Government claims success in Basra

April 20, 2008|Robert H. Reid, Associated Press

BAGHDAD - Shi'ite cleric Moqtada al-Sadr gave a "final warning" to the government yesterday to halt a US-Iraqi crackdown against his followers or he would declare "open war until liberation."

The warning by the anti-American cleric appeared on his website as Iraq's Shi'ite-dominated government claimed success in its push against Shi'ite militants in the southern city of Basra.

Iraqi soldiers backed by British troops entered Hayaniyah, the local stronghold of Sadr's Mahdi militia in Basra. Last month, Iraqi troops met fierce resistance when they tried to enter the neighborhood. Yesterday, however, they moved house to house, seizing weapons and detaining suspects.

Lieutenant General Ali Ghaidan, the Iraqi commander in charge of the operation, said he expected the whole area to be secured by today. There were no immediate reports of casualties in the Basra fighting.

A full-blown uprising by Sadr, who led two rebellions against US-led forces in 2004, could lead to a dramatic increase in violence in Iraq at a time when the Sunni extremist group Al Qaeda in Iraq appears poised for new attacks after suffering severe blows last year.

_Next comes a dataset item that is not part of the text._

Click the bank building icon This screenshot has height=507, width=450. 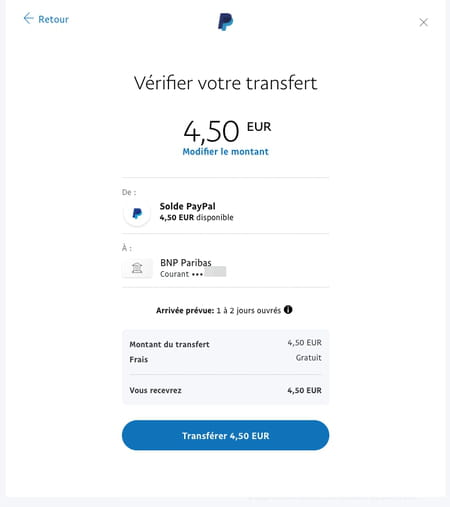pos(137,268)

At least 14 people were killed and 84 wounded in yesterday's fighting in Sadr City, the Baghdad stronghold of Sadr's Mahdi Army, officials said. Sporadic clashes were continuing after sundown.

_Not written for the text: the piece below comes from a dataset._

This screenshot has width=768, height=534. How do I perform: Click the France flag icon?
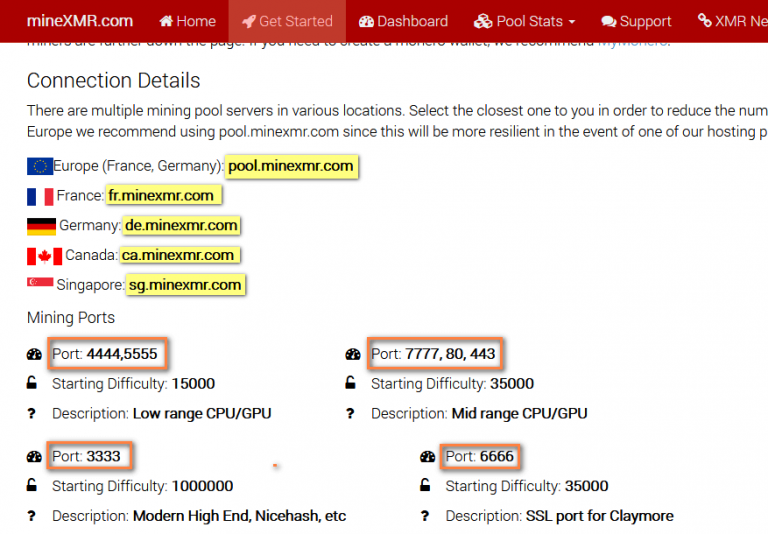(40, 196)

The battles in Sadr City and the crackdown in Basra are part of a government campaign against followers of Sadr and Iranian-backed Shi'ite splinter groups the United States has identified as the gravest threat to a democratic Iraq.

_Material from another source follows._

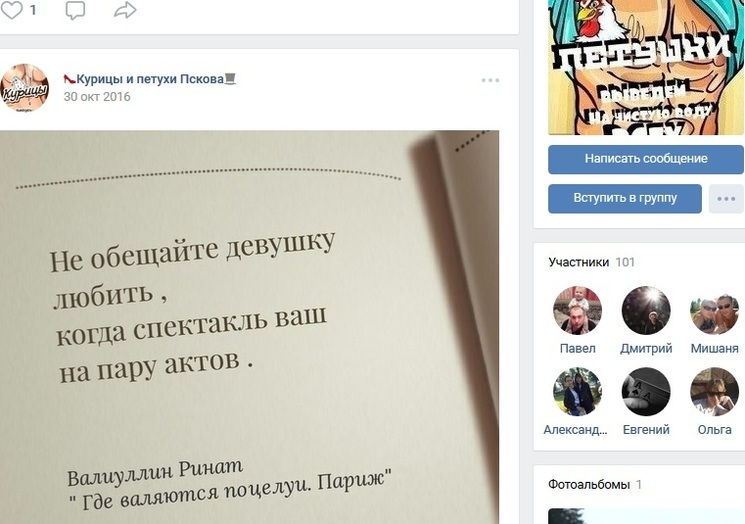This screenshot has width=745, height=524.
Task: Open Павел's profile avatar
Action: [x=577, y=310]
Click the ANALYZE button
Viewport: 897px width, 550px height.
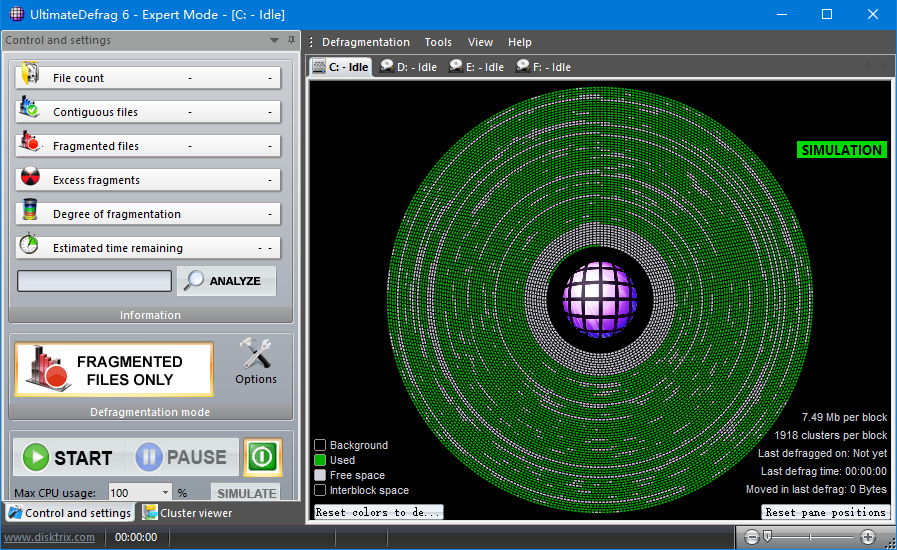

Prime Minister Nouri al-Maliki, also a Shi'ite, has ordered Sadr to disband the Mahdi Army, Iraq's biggest Shi'ite militia, or face a ban from politics.

In the statement, Sadr lashed back, accusing the government of selling out to the Americans. Sadr, who is believed to be in Iran, said he had tried to defuse tensions last August by declaring a unilateral truce, only to see the government respond by closing his offices and "resorting to assassinations."

"So I am giving my final warning . . . to the Iraqi government . . . to take the path of peace and abandon violence against its people," Sadr said. "If the government does not refrain . . . we will declare an open war until liberation."

At a news conference, Iran's ambassador to Baghdad said that his government supports the Iraqi move against "lawbreakers in Basra" but that the "insistence of the Americans to lay siege" to Sadr City "is a mistake."

"Lawbreakers [in Basra] must be held accountable . . . but the insistence of the Americans to lay siege to millions of people in a specific area and then bombing them randomly from air and damaging property is not correct," Ambassador Hassan Kazemi Qomi said.